Solving Syllogisms in Haskell
Problem
60 men can dig a hole 60x faster than 1 man. 1 man can dig a hole in 1 minute. Therefore, 60 men can dig a hole in 1 second!
Eh, that doesn't seem right. Let's try a different one:
All mortals die. All humans are mortals. Therefore, all humans die.
That's better. Sound logic is such a relief.
This is a general syllogism processing engine. It takes a list of rules--which take the form of a list of premises and a single conclusion--and a starting list of assertions, and produces the list of new conclusions you can infer.
Example
Input is a JSON-formatted list of rules that would look something like:
[{"premises": ["mortal", "alive"], "conclusion": "will die"},
{"premises": ["human"], "conclusion": "mortal"}]
The program pretreats the rules first, then performs inferoutputs from the rules and a given list of assertions. Compiled and run as an executable, it looks something like this:
rules-hs-exe '[{"premises": ["mortal", "alive"], "conclusion": "will die"}, {"premises": ["human"], "conclusion": "mortal"}]' '["human", "alive"]'
==> ["mortal", "will die"]
That is, you start with the knowledge that something is "human" and "alive", and running it through your list of syllogisms, you learn that that thing is also "mortal" and that it "will die". Useful!
Analysis of pretreat
O(n^2)
Explanation: pretreat has two main tasks: converting Rules into a list of (Set Type, Type) tuples, and then sorting. The first step is linear in time complexity, but the sorting is more complex. The list of rules can be seen as an acyclic (per problem definition) directed graph where nodes are rules, and children are those rules whose premises contain the conclusion of their parent. (We have to evaluate the parent first in case we need that conclusion later.) As such, this can be seen as a kind of scheduling problem that lends itself to a topological sort, using depth first searches on the graph of rules. Since DFS has a time complexity of O(n+m), and that's all this effectively is, our complexity is O(n+m), which we can reduce to approximately O(n^2).
Analysis of inferoutputs
O(n lg n)
Explanation: inferOutputs has the task of linearly building the inference set by starting with assertions, and folding over rules to insert conclusions where the premises are a subset of already accumulated inferences. In our fold, each member of our set has infer performed on it; to meet our goal of beating a O(n^2) time complexity, this operation needs to be better than linear. Indeed, it's logarithmic to the number of rules: knowledge (the accumulated assertions ++ inferences) grows linearly with rules, but the check of whether the premises are contained in that set is performed in logarithmic time (Set.member takes advantage of the balanced binary tree nature of Haskell Sets, though I suspect a hash-based Set implementation might improve on this further, to constant time). insert is also logarithmic with respect to the number of accumulated knowledge.

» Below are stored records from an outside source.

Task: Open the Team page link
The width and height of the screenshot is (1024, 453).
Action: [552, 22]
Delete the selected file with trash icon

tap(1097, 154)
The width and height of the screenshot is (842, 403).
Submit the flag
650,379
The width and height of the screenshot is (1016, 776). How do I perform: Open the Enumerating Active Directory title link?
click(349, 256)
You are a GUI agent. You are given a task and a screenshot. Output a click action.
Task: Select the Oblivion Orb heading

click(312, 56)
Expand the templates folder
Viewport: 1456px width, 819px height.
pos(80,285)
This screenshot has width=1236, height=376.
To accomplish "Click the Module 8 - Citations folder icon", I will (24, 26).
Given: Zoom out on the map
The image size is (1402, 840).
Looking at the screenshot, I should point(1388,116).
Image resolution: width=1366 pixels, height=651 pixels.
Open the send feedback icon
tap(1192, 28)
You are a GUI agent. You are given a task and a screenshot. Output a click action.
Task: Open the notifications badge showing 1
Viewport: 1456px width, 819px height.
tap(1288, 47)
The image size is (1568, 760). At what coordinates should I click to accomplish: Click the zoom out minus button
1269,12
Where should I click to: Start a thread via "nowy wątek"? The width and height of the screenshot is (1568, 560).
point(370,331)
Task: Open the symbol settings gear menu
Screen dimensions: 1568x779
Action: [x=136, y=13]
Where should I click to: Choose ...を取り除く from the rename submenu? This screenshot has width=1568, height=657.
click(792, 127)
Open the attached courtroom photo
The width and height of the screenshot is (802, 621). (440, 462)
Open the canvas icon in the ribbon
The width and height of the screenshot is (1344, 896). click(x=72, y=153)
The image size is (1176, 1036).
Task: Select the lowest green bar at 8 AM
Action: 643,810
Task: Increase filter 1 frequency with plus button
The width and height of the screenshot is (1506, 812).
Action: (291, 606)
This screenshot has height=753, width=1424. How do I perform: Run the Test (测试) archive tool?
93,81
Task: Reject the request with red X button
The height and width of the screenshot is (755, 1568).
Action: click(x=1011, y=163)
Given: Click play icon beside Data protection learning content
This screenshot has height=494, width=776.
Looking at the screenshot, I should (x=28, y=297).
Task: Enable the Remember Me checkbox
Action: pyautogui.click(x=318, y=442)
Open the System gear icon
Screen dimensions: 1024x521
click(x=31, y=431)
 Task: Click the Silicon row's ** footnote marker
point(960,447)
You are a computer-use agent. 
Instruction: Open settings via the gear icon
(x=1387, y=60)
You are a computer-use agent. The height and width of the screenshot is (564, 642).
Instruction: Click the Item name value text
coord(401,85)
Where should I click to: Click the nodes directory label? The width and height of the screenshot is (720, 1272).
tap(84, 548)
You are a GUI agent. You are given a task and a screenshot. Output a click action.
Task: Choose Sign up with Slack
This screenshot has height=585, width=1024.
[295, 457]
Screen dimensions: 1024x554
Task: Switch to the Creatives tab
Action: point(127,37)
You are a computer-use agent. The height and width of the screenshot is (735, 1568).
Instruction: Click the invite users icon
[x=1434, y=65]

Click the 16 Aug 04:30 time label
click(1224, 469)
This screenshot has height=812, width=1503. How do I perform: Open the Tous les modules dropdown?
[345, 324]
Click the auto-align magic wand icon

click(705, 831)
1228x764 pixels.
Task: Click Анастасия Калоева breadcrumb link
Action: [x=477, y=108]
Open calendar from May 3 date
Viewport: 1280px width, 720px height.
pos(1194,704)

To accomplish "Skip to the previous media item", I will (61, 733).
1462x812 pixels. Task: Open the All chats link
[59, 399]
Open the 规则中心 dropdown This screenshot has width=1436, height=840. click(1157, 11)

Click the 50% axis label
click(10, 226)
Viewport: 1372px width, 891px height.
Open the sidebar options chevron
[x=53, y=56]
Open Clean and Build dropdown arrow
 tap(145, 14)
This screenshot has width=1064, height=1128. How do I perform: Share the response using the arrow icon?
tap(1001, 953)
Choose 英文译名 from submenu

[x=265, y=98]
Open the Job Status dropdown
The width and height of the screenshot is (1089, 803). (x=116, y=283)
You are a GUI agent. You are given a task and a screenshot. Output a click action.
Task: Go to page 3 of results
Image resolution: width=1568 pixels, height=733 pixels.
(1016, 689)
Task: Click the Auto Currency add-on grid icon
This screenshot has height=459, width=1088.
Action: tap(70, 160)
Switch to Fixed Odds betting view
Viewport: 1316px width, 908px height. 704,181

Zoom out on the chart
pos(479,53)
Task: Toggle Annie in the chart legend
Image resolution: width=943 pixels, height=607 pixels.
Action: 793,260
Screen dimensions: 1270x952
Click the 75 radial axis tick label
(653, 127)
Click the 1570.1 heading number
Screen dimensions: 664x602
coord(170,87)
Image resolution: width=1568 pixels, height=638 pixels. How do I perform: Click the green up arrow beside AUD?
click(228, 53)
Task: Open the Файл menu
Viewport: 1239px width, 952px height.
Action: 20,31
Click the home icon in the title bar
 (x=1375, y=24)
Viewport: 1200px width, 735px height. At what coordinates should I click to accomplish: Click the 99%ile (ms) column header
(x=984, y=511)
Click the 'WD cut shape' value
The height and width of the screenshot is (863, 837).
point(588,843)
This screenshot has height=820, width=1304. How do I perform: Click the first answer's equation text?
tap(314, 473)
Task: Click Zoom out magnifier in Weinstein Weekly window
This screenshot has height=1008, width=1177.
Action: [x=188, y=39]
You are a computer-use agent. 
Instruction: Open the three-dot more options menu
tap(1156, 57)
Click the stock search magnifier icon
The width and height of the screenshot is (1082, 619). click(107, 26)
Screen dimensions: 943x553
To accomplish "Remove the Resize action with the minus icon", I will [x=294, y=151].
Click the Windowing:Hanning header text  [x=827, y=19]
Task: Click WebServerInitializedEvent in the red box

Additional complexity is added at the step where the original assertions are filtered from the final inferences. To do this, we use Haskell's Sets' difference function. Performance of that is rated at O(m * lg(n/m + 1)) where m is the length of the smaller of the two sets, and n is the length of the other. So, overall, with respect to the number of rules, our dominant complexity remains: ~O(n lg n)
Explanation of Solution
Conceptually, we first sort the given Rules such that for any rules A and B, if A's conclusion is a premise in B, then A comes before B. (We reverse this since we'll be folding from the right side of the list.) This allows us to capture inferences that depend on that conclusion. Since the problem spec guarantees no cycles, we don't have to worry about these cases.
The inference step considers our cumulative "knowledge" starting with our assertions. Walking through our rules in sorted order, we add conclusions to our knowledge when we come to premises that are a subset of our existing knowledge. Our final set of inferences is the difference between the total knowledge we've accumulated, and the assertions we started with.
This solution uses Sets for more efficient and readable subset checks.